Saturday, October 11, 6:30 p.m.: Supper (including African dishes), nominal cost: RSVP 394-2727
Saturday, October 11, 7:00 p.m.: Pray the Devil Back to Hell (2008)
A dcoumentary about Christian and Muslim women of Liberia who joined together in a stand for peace in the face of Liberia's 14-year civil war.
There will be a post-screening speaker following each film. There is no charge for the event. A free-will offering will be taken.
About the Films
(From each film’s website)
AS WE FORGIVE (2008) Friday, October 10, 2008, 7:30 pm
Could you forgive a person who murdered your family? This is the question faced by the subjects of As We Forgive, a documentary about Rosaria and Chantal—two Rwandan women coming face-to-face with the men who slaughtered their families during the 1994 genocide. The subjects of As We Forgive speak for a nation still wracked by the grief of a genocide that killed one in eight Rwandans in 1994. Overwhelmed by an enormous backlog of court cases, the government has returned over 50,000 thousand genocide perpetrators back to the very communities they helped to destroy. Without the hope of full justice, Rwanda has turned to a new solution: Reconciliation.
But can it be done? Can survivors truly forgive the killers who destroyed their families? Can the government expect this from its people? And can the church, which failed at moral leadership during the genocide, fit into the process of reconciliation today? In As We Forgive, director Laura Waters Hinson and narrator Mia Farrow explore these topics through the lives of four neighbors once caught in opposite tides of a genocidal bloodbath, and their extraordinary journey from death to life through forgiveness.
Gold Winner, Student Academy Awards 2008, Best Documentary
“A powerful, inspiring film… uplifting.”—Stephen Kinzer, Best selling author, former New York Times Reporter
TODAY THE HAWK TAKES ONE CHICK (2008) Saturday, October 11, 4:30 pm
Grandmothers in Swaziland, a small, landlocked country in southern Africa between South Africa and Mozambique, cope in this critical moment in time. The generation between the grandmothers and their grandchildren has been severely affected by HIV. Today the Hawk Takes One Chick moves delicately between the lives of the grandmothers, whose experiences highlight a rural community at the threshold of simultaneous collapse and reinvention.

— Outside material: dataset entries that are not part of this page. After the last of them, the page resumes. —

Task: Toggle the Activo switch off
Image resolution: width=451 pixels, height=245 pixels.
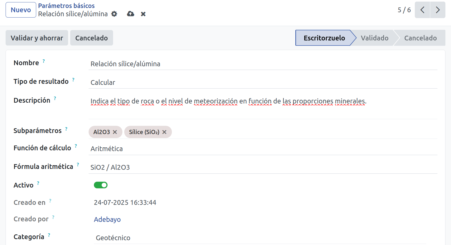Action: pos(101,185)
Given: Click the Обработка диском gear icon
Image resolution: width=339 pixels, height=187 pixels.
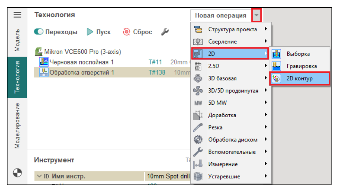Looking at the screenshot, I should (198, 140).
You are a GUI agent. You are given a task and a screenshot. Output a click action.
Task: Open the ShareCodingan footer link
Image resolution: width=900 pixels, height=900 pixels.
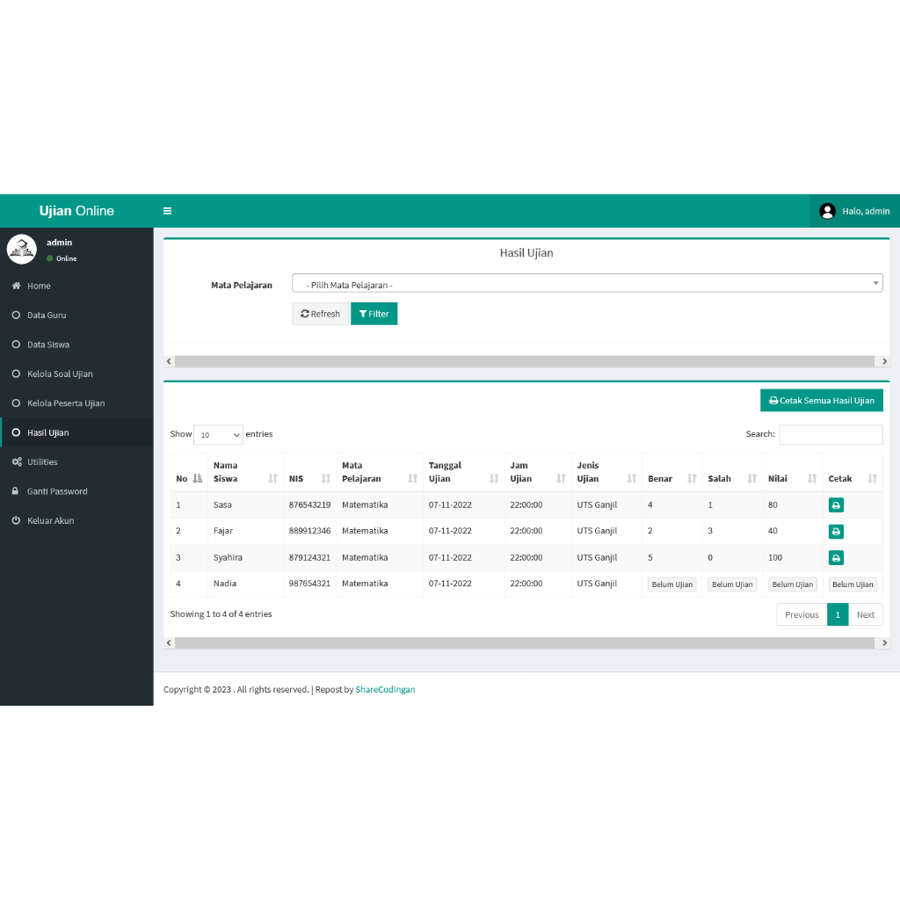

The events in the film occur in a rural area within a 15-mile radius. In Swaziland, nearly 40% of people are HIV positive and life expectancy has dropped to 32 years. The lives of the three grandmothers have been consumed by addressing the needs of their community while at the same time retaining the threads of the fraying traditional life.
Through verité footage and recordings of intimate conversations, the gentle beauty of the rural Swaziland landscape and way of life are in stark contrast with the urgency of the grandmothers' everyday lives: families living off World Food Programme rations, a missing generation of productive young adults, children surviving without parents. These crises all combine and overwhelm what should be the grandmothers' time to retire, relax and be taken care of by adult children. What is life when sickness and death are an everyday experience? For these grandmothers, there is no choice but to steadfastly persevere and refuse to abandon their children. As more and more insight into the women's lives is revealed, we are forced to ponder the question asked by granny Albertina: "What will happen when all the grannies are dead?"
"Beautiful and wonderfully crafted, its importance pours out" — Ryan Haidarian, Head of Development and
Production, National Film and Video Foundation, South Africa
PRAY THE DEVIL BACK TO HELL (2008): Saturday, October 11, 7:00 pm)
Pray the Devil Back to Hell chronicles the remarkable story of the courageous Liberian women who came together to end the bloody civil war and bring peace to their shattered country. Thousands of women—ordinary mothers, grandmothers, aunts and daughters, both Christian and Muslim—came together to pray for peace and then staged a silent protest outside of the Presidential Palace. Armed only with white T-shirts and the courage of their convictions, they took on the warlords and non-violently forced a resolution during the stalled peace talks.
A story of sacrifice, unity and transcendence, Pray the Devil Back to Hell honors the strength and perseverance of the women of Liberia. Inspiring, uplifting, and most of all motivating, it is a compelling testimony of how grassroots activism can alter the history of nations.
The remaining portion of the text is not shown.